Vom Zaubern handeln nicht nur die Märchen, die man einst den Kindern erzählte, sondern auch die Wissenschaften.“

Christoph DAXELMÜLLER2

Die norddeutsche Ostsee hat mich sehr geprägt. Schon vor meiner Geburt waren meine Eltern begeisterte Camper und schlugen jedes Jahr dort ihr Zelt auf einem FKK-Platz auf. Ich wurde mit natürlicher Nacktheit aufgezogen. Schon meine Großeltern mütterlicherseits gehörten zu der aufkommenden Nudistenbewegung im Deutschen Reich. An der Ostsee sind wir fast jeden Morgen früh aufgestanden, an den Strand gegangen, haben nackt die Sonne gegrüßt und kurz gebadet. Nackt war für mich normal. Nackt war Natur pur.
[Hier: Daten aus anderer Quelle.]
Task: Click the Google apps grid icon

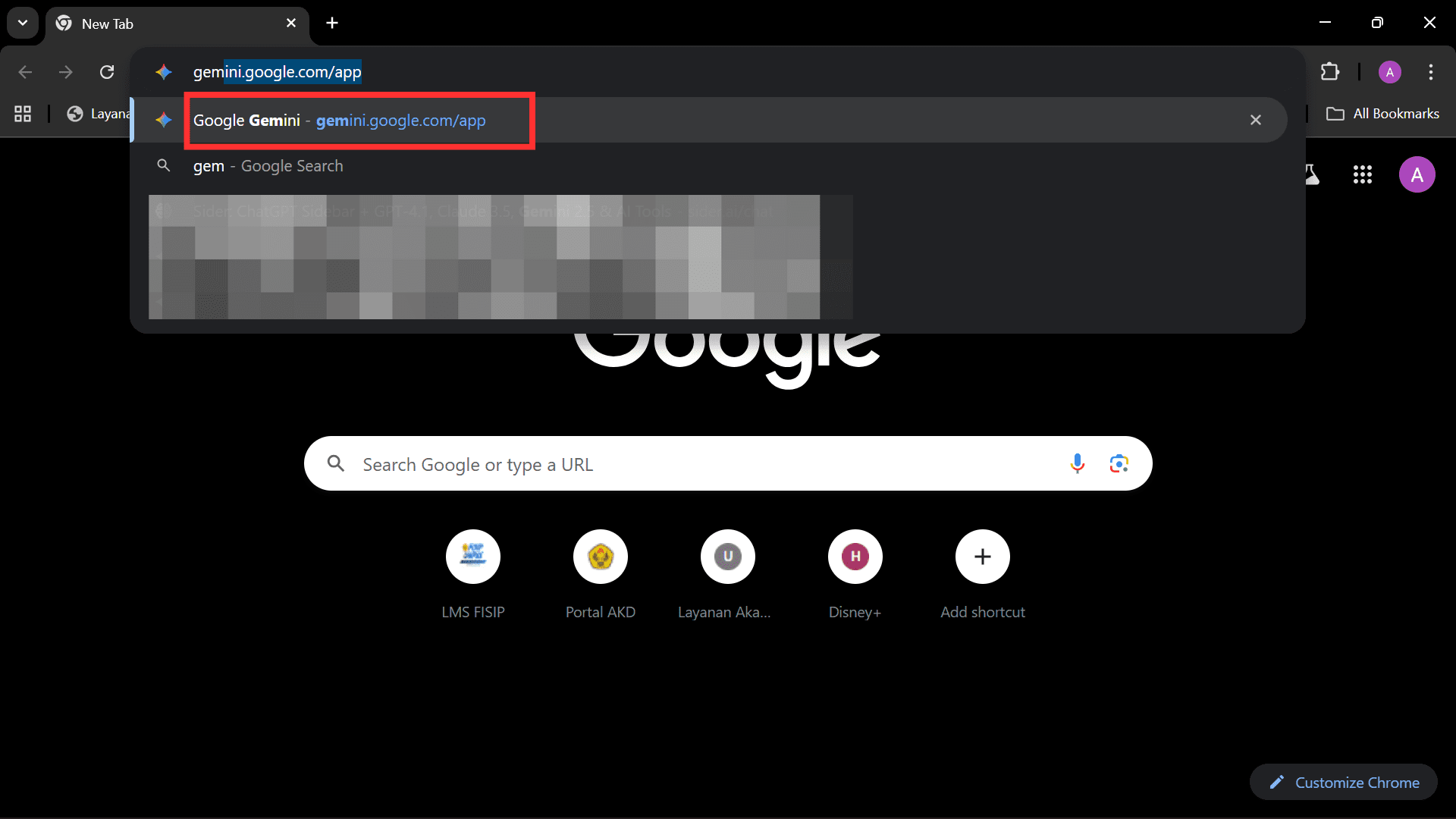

Seit frühesten Kindertagen haben mich Steine fasziniert. So saß ich ständig im Spülsaum und spielte mit ihnen. Ich schaute sie mir genau an und entdeckte eine unglaubliche Vielfalt in ihnen. Besonders fasziniert war ich von geschossförmigen, hellbraun kristallisierten, kreisrunden Steinen. Sie sollten mich zu einem wichtigen Urerlebnis führen.

Von meinen Eltern lernte ich, dass spezielle Steine von unserem Donnergott Thor mit dessen Hammer durch die Wolken getrieben worden waren, um es regnen zu lassen. Sie heißen Donnerkeile, weil sie den Donner erzeugen und dann mit dem Blitz in die Erde fahren. Wenn ich einen Donnerkeil gefunden hatte, war ich davon überzeugt, einen Stein des mächtigen Gottes in Händen zu halten.3

Eines Tages wurde im Kurmittelhaus von Grömitz eine Ausstellung mit Funden aus dem Grömitzer Geschiebe gezeigt. Ich war gerade neun Jahre alt und interessierte mich gleichermaßen für Dinosaurier, Neandertaler, Hexen, Zauberer und die Götter meiner Ahnen. Ich schob mich zwischen den Kurgästen an den Vitrinen vorbei – bis mich der Blitz traf. Ich blickte in ein seltsames Gesicht, eine magische Maske aus Flintstein. Ich glaubte, Thor persönlich zu sehen. Da lag ein versteinerter Seeigel4 hinter dem Schaufensterglas, der ein Gesicht hatte. In dem kleinen Begleitkatalog zur Ausstellung las ich eilends nach. Da stand: „Wenn nicht alles täuscht, stellt jener seltsam und eigenwillig retuschierte Seeigel den frühen Versuch des prähistorischen Menschen dar, aus einem Petrefakt ein Artefakt, aus einem versteinerten Seeigel eine Dämonenmaske, einen Fetisch, ein Amulett zu schaffen: Man sieht, wie mittels weniger Schliffe gleichsam Augen, Nase, Mund und eine gefurchte, seltsam hohe Stirn entstanden sind. – Oder sollte das Ganze nur ein Naturspiel sein?“5 In den folgenden Wochen hockte ich nur noch zwischen den Steinen am Strand. Ich wollte unbedingt so eine Seeigelmaske finden. Ich war wie besessen, besessen vom natürlichen Pentagramm im Stein.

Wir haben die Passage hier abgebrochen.